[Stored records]
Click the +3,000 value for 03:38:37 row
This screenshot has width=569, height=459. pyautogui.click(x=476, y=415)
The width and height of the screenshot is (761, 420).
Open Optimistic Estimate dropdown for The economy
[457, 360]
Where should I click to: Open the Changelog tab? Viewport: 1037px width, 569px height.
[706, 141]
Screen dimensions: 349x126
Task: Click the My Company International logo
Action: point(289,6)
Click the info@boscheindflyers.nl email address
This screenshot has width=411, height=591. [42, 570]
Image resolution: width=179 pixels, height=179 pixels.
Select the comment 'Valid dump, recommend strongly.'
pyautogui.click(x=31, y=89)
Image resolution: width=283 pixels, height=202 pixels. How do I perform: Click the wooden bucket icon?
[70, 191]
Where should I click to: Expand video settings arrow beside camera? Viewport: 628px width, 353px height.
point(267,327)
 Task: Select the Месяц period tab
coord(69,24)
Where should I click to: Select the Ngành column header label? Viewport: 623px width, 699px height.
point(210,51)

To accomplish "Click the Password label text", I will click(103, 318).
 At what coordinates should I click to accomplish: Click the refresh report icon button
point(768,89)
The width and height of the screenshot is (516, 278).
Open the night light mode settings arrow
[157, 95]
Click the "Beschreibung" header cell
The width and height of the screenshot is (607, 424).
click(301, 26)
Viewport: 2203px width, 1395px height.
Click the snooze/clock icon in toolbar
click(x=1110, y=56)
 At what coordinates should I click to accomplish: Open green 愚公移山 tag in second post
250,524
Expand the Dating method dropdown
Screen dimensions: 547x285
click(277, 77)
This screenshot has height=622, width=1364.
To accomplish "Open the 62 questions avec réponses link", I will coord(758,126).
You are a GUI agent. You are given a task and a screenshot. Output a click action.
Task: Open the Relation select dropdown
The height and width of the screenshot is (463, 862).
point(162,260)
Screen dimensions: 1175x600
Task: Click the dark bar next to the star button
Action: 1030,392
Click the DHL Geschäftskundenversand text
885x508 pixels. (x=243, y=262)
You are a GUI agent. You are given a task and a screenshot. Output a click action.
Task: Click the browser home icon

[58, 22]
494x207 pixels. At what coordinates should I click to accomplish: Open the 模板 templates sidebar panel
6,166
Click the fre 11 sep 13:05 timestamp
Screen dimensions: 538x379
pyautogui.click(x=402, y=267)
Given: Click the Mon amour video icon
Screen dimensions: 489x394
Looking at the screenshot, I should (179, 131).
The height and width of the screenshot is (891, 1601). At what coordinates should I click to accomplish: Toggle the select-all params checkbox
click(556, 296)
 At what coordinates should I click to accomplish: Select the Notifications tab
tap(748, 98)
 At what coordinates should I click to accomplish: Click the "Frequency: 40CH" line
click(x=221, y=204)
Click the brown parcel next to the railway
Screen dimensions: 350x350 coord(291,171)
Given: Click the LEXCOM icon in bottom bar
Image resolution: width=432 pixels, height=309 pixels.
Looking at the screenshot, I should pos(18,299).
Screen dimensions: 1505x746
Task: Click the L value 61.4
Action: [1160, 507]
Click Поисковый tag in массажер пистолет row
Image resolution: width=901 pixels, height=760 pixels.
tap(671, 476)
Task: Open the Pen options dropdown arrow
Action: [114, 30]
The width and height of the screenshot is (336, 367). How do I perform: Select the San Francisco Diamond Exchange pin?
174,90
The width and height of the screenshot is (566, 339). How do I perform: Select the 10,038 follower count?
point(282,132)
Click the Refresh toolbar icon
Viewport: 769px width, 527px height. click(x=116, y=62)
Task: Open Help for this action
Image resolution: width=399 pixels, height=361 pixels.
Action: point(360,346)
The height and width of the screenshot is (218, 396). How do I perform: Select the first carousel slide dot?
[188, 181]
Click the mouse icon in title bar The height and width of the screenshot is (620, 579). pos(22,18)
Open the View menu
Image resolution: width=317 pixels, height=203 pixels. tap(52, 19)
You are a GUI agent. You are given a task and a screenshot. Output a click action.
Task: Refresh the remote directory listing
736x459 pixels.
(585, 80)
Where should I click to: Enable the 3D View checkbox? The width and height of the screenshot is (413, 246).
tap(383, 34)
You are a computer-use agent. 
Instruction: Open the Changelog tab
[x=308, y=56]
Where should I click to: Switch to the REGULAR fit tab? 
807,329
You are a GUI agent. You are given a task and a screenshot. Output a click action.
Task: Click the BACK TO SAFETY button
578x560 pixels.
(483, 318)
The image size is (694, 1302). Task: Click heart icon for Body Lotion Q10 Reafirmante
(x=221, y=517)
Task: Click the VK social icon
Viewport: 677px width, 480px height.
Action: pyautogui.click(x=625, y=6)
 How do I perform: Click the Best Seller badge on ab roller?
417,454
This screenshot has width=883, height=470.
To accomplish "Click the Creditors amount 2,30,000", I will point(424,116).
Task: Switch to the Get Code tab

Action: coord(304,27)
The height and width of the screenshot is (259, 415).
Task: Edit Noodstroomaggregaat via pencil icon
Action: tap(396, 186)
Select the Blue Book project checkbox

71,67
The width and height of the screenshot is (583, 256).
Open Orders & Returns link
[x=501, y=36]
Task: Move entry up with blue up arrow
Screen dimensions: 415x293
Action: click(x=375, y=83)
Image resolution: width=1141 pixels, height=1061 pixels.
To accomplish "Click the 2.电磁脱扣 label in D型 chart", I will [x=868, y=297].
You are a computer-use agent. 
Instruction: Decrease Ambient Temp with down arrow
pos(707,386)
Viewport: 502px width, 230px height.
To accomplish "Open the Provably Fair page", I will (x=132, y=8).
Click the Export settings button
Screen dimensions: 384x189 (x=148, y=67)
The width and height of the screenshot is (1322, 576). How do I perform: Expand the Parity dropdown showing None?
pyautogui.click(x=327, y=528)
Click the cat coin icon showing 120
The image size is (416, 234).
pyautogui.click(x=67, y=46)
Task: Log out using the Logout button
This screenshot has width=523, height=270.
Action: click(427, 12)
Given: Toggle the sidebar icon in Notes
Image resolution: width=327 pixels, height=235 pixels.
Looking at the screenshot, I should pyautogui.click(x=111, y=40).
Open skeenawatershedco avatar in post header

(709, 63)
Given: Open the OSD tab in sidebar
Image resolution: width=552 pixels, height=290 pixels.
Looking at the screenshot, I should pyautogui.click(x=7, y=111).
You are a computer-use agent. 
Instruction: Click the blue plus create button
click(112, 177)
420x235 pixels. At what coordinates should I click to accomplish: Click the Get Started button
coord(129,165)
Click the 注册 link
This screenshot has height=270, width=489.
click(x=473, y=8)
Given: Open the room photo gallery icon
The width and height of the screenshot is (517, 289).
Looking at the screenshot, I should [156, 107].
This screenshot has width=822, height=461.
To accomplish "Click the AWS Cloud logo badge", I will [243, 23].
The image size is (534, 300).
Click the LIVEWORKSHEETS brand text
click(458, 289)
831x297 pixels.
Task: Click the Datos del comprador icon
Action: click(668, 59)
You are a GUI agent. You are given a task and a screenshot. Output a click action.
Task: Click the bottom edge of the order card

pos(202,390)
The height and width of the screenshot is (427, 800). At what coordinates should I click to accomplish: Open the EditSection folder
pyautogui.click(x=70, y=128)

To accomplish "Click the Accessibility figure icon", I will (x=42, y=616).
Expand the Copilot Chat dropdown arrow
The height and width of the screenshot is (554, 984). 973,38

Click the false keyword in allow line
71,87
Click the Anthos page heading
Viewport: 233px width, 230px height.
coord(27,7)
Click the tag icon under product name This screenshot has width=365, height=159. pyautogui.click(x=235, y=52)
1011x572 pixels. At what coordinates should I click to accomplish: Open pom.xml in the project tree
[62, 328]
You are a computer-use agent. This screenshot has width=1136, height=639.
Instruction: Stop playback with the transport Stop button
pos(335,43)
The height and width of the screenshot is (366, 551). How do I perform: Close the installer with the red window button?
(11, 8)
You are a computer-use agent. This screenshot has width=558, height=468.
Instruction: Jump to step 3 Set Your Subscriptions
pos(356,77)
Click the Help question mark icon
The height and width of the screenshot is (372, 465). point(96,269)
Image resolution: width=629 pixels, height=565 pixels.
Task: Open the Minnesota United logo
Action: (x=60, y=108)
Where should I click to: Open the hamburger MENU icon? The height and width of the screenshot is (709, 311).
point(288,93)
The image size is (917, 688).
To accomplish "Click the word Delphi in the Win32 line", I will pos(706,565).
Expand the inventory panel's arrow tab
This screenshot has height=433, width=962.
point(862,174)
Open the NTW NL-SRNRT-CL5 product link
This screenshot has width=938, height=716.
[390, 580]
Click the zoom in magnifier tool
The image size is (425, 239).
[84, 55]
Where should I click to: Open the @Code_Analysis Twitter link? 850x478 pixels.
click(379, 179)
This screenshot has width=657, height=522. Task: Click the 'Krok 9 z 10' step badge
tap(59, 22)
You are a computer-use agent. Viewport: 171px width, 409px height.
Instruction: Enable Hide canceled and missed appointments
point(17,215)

Activity: Search the records for the string "product" and return every line in which it occurs.

The answer:
Click the tag icon under product name This screenshot has width=365, height=159. pyautogui.click(x=235, y=52)
Open the NTW NL-SRNRT-CL5 product link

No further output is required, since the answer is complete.